“I’ll bring you some! My mom made it. It’s really good.” The girl scurried off before Nova could decline the offer.
Nova watched her go, bewildered, when she heard Adrian’s voice cutting through the giggles. “Absolutely not. No one’s getting a life-size pony. I’m drawing the line, kids!”
He was holding his marker overhead as if it were the prize the children were grabbing for.
Despite the fake annoyance in his voice, he was grinning.
No—he was beaming, lit up from the inside.
He caught her eye, and Nova’s insides clenched. She had been aware that he was handsome from the start, but something about him in that exact moment went far beyond handsome. She told herself it was the lighting in the tent.
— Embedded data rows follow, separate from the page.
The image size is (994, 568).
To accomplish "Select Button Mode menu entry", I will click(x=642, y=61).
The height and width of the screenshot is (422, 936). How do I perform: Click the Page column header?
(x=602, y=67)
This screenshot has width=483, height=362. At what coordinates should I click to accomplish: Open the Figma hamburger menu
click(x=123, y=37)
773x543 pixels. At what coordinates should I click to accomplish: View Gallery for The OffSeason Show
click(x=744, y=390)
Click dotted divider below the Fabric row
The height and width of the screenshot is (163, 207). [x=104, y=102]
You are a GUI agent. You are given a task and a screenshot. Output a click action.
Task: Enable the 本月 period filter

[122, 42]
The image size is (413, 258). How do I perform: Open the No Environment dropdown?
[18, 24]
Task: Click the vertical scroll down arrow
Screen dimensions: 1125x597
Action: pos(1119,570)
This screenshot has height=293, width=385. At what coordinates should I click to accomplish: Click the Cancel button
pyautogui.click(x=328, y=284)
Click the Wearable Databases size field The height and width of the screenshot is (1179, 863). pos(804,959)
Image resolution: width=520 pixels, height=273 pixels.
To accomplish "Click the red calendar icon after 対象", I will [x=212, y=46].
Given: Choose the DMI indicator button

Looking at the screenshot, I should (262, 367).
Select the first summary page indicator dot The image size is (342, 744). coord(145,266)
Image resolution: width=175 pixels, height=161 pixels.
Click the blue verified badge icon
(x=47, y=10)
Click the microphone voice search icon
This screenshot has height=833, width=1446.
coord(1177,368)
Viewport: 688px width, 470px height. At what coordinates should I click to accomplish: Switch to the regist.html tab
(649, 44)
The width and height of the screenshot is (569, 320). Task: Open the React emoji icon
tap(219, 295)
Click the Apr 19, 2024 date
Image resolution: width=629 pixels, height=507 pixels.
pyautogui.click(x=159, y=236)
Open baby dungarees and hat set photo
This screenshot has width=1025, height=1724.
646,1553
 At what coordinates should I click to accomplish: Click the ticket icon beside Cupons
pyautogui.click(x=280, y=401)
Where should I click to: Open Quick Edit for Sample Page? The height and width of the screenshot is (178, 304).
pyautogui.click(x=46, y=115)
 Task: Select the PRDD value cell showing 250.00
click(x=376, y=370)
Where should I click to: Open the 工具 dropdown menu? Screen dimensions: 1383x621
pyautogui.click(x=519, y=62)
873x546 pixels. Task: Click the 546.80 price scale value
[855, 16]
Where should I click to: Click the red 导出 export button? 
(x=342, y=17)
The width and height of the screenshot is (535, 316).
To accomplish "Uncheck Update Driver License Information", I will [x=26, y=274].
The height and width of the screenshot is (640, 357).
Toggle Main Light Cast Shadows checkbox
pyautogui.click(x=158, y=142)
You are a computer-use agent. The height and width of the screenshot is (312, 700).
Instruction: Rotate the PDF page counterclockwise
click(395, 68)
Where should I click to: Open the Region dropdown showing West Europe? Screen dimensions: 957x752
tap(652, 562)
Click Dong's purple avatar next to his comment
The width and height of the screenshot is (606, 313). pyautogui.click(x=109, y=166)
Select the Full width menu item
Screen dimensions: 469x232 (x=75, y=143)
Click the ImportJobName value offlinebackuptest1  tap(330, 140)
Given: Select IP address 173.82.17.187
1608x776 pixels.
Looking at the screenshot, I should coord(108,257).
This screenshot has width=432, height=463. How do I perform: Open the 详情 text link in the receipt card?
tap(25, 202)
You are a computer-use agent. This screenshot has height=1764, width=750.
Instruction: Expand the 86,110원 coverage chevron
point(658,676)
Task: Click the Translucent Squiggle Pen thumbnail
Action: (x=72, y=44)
It was half delirium because she hadn’t eaten any lunch yet. It was … it was just Adrian. With that ease that Nova couldn’t comprehend. A brightness that seemed at odds with everything she’d ever known.
“Here you go!”
A piece of cake appeared in front of Nova’s nose and she gladly diverted her attention, her cheeks burning. Never had she been more grateful for a piece of cake that she didn’t actually want. “Thank you,” she said more effusively than might have been necessary. She took the plate and stuffed a bite of cake into her mouth.
She checked the time on her communicator band. Ingrid would be in position soon.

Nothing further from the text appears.